NOVEMBER 21, 1953
NEW YORK, Friday—I saw something in the newspaper the other day which seemed to me to show the change in the climate of our thinking rather dramatically. The article read that a lady who frequently consulted with Senator Jenner and who was a member of the text book committee of the State of Indiana had just suggested that Robin Hood might well be removed from all libraries because it would contaminate our young. The reason: Robin Hood took from the rich to give to the poor and that is a Communist theory!
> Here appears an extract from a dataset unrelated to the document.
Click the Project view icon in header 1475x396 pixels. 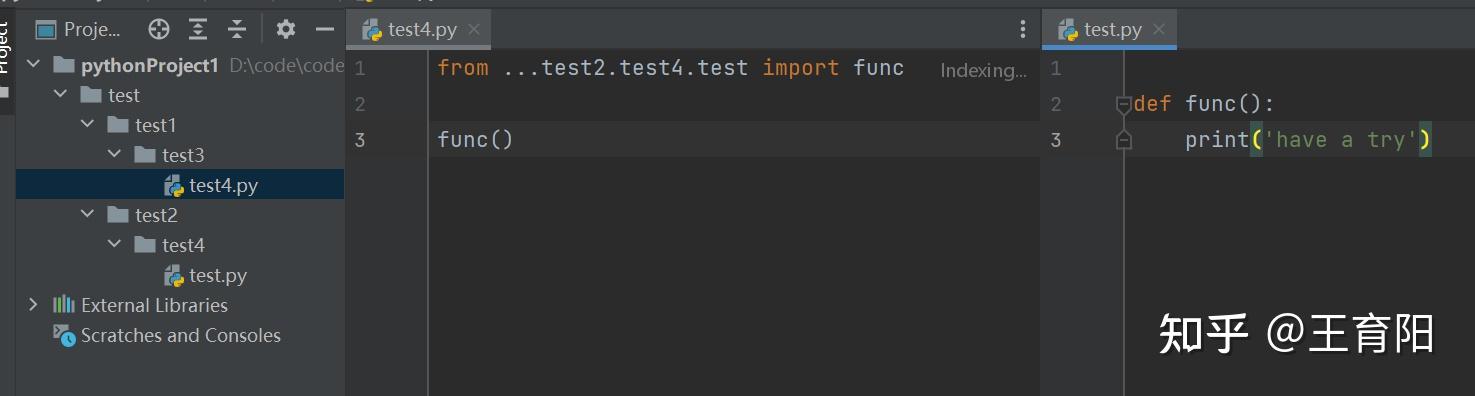[x=46, y=29]
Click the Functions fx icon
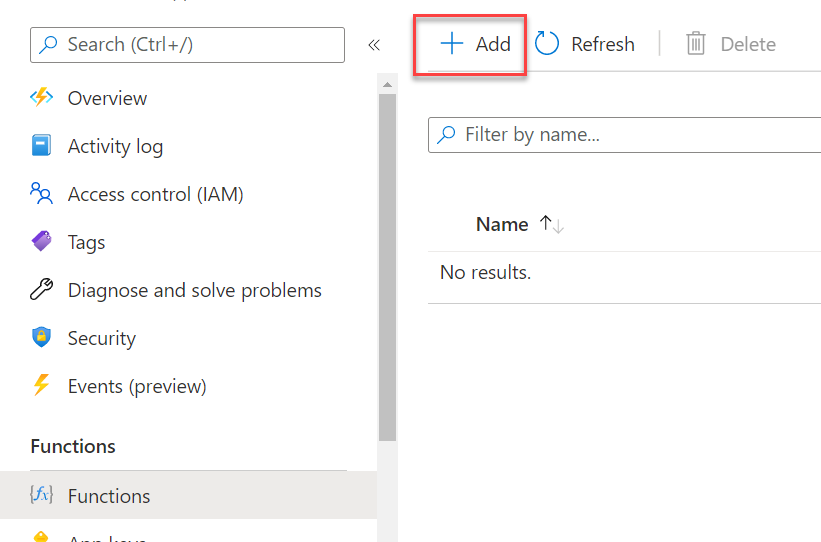The image size is (821, 542). pos(41,495)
Strange to say, when I was young a great many years ago we read Robin Hood and nobody thought of its being communistic. At least my grandmother never mentioned it. All I learned from it was that you could be a bad man and yet not wholly bad; that even in evil sometimes good could be found. I felt the charm of the characters who were part of the Robin Hood surroundings and I enjoyed the story and I must say that I never felt too sorry for the people whom he robbed because they always seemed to be able to get along without the worldly goods which he removed.
What a shame it is that the young people of today cannot have the pleasure that we had without being threatened by this new fear of communism. I seem to remember in a book that many of us revere that there is a story about the young man who asked the Master how he could be saved and that the answer was, "Give all your worldly goods to the poor." Is that story looked upon as Communist today?
Much more serious, however, is this same lady's recommendation that the mention of the Quakers should be expunged from our young people's knowledge. They must not learn about the Quaker religion nor about famous Quakers in this and other countries because the Quakers do not believe in war, and if we had fewer soldiers that would encourage the Communists.
To what absurdities are we really coming? Is the State of Indiana going to accept such foolish recommendations? Do they keep someone on their text book committee who has as little breadth and understanding as this lady seems to have? Does Senator Jenner really consult with this lady? Or does she consult him before she presents such opinions? If he agrees with them then I am not surprised that these investigation committees suggest that the Protestant clergy are riddled with Communists. Most of our clergy would like to see people think more of peace than of war and they certainly advocate that the rich should give to the poor. Not always voluntarily, either, but on the urging of those who see how some of their money can be better spent.
To be sure, Robin Hood was a fabulous robber, but perhaps all of us who ask for money for good causes from those we know have it to give might be considered as robbers because sometimes I am quite convinced that the giving is not completely voluntary. Either the force of public opinion suggests that, or their next-door neighbor may think less well of them if they are not gracious givers.
What is the use of dwelling on such absurdities, except to give you a laugh and perhaps to make you examine a little into what some people call communism? If Robin Hood and the Quakers are to be classed as Communist influences, we are living in a topsy turvy world!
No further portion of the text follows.